I miss my grandma so much. She passed when I was ten years old. At the time I didn’t know how to deal with the loss. My school gave me that whole week off and since I didn’t know what to do with myself, I spent every day in the church parking lot nearby playing roller hockey by myself. What I felt then is what I feel now. But the one difference between then and now is I know why I feel this way.
I miss my grandma because she never intimidated me. Instead, she would play cards with me. Cribbage, Go Fish, UNO, Skip Bo – whatever the game was, she’d play with me until she wanted to sleep, eat, or watch her TV shows. And sometimes, when she didn’t like what she was watching, she’d ask if I was bored with my Legos and would want to try to beat her again at cribbage. While I was in out of my mother’s custody and unsure about whether or not my grandpa loved me, my grandma taught me the most important thing I have ever learned about this world: There can be peace. Peace within yourself.
I will never meet my father. At the very least, the odds of actually meeting him are overwhelmingly not in my favor. His name isn’t on my birth certificate. He never called to check up on my mother. And, try as she might, my mother simply cannot remember his last name with much certainty. And believe me, she has tried.
It really does eat at me that I won’t be able to shake his hand or play a game of cribbage with him. When I think of why it bothers me, thousands of words come to mind and to spill them all here might take days – that’s if I can even make sentences out of them. I’ve asked God for help, too; I’ve asked Him so many times for the privilege of meeting my other half. But with whatever effort I or others have given – weak or strong – I come up with nothing but dead ends. If I only have a first name, I can’t even get started.

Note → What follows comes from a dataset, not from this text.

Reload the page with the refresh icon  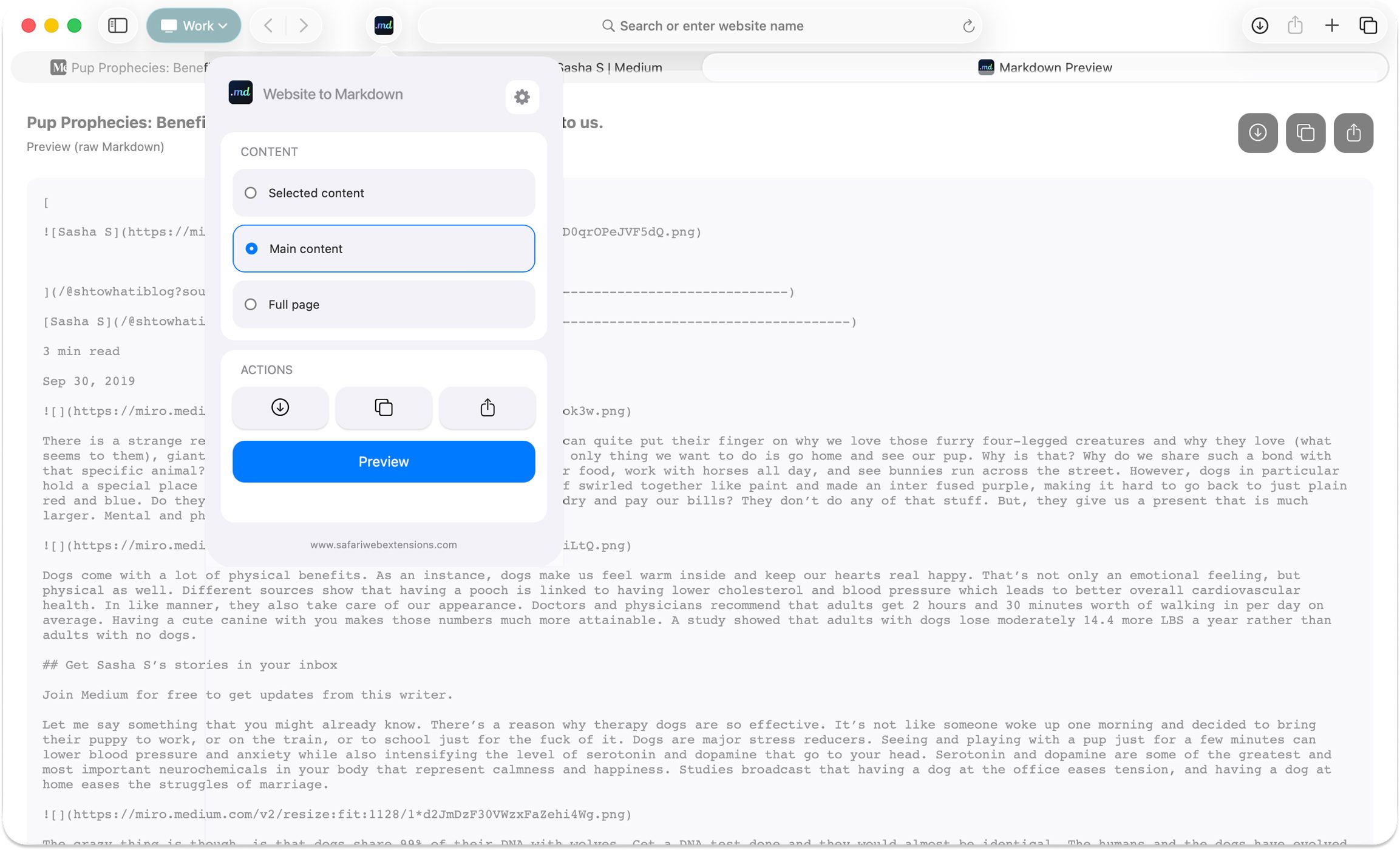[968, 25]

Instead of praying for that privilege again tonight, I prayed for something else: The privilege of meeting his family. I prayed that I might be able to shake hands with his brothers and sisters, cousins, nephews, nieces, and – most importantly – his mother. I prayed for the privilege of having her aged hands cup my face and say, “Welcome.” As I wept, I prayed.
In all honesty, it will probably never happen – at least, not in this life. In the meantime, though, I can appreciate the honor and privilege of knowing the family I have now – no matter how irregular we may be. I can appreciate my mother for never missing an opportunity to say, “I love you.” I can appreciate my grandfather for teaching me the importance of taking responsibility, even when you don’t want to. I can appreciate my brother for teaching me what it means to take pride in a family name, even if it didn’t come from our fathers. And I can appreciate the sweet, but short time I had with my grandmother for bringing peace in the hurricane that is life.
I’m glad my roommate wasn’t home tonight. I don’t like it when others see me cry – especially over my father issues, which happens nearly every time I watch a movie about a kid who never knew his father. It isn’t pretty. Trust me. I go through hundreds of tissues trying to clean up the snotty, teary mess running down my face. It’s disgusting.
But I’m glad I watched that movie. And I’m glad, above all else, to have God as my own Father.